When I did start reading, however, I was soon swept away by the atmosphere in the setting portions, and delighted to finally see an interesting mashup of the PbtA structure with the narrative weight of Fate Core‘s Aspects under the guise of “tags.” But I will review the system in another post when I have played enough to be satisfied that I really grokk it. Suffice it to say that I soon found myself planning an online campaign.

Continue reading “City of Mist: Dead of Night”

Kickstarter arrivals

I’ve had a couple of Kickstarter campaign deliveries in the last couple of weeks. First, the Zine Quest entry by Lauren McManamon and Jesse Ross (Hedgemage Press), Girl Underground, a game Powered by the Apocalypse:

Contents: The game is really interesting and I definitely want to run or play this soon. I particularly like that although the Girl playbook is narratively central to the game, the Companion playbooks all feel interesting and exciting to play, not mere sidekicks. Other favourite feature: GM support for adventure-building includes an array of fantastical locations with prompts, NPCs, plot hooks, and guidance for scene-setting.

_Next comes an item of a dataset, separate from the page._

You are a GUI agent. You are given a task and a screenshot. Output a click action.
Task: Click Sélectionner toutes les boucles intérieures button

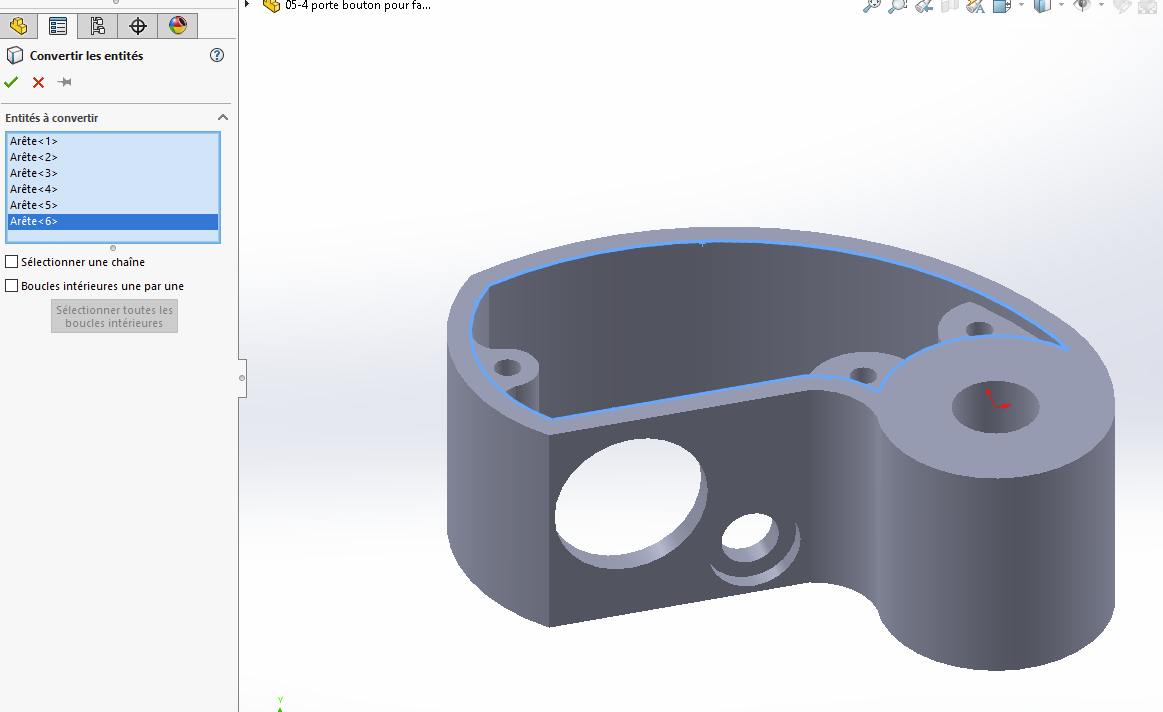pyautogui.click(x=114, y=317)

Even though I already have two games booked at Big Bad Con, I’m now considering running this at Games on Demand in October, or maybe running it online for friends this summer.

Format: It makes a better ebook than print zine because the text ends up so small I can barely read it even in good light. That said, the layout is elegant and the art lovely.

Second arrival: Paladin: Warriors of Charlemagne by Ruben in ’t Groen (Nocturnal Media/Gallant Knight Games/Chaosium), a game based on the rules from Pendragon:

Contents: The book is massive, with over 450 pages, and excellent. The Pendragon v5.2 rules are carefully adjusted to reflect the Frankish empire, and the rich setting section is well written. It’s exciting for me to read a game based on these tales, which were as present or more in my youth’s reading lists as Arthurian legends. Edmund is planning to run a campaign starting very soon.

Format: The text is small but not as tiny as Girl Underground‘s. The book binding, end pages, gilt page edges, bookmark ribbons, covers, and section headings are beautiful. The pleasing layout is similar to that of Pendragon, but in addition the red headings (rather than blue) make it easier to navigate quickly.

The illustrations… Well, the first backers-only PDF version had raised a hue and cry with the poor quality of some illustrations. In response, Nocturnal Media and partners commissioned new art to replace the most egregious pieces. The art is now technically competent but often flavourless. Unlike the famous pieces from the public domain, most notably those by Gustave Doré, few of the commissioned illustrations evoke the Carolingian setting and not just some generic European medieval fantasy.

And this gem still made it as the chapterhead illustration for Chapter 17: Foreign Cultures. RLY? I can’t decide which this least evokes at first glance, Charlemagne’s paladins or foreign cultures. Except the cis het white dudebro culture, which is foreign to me.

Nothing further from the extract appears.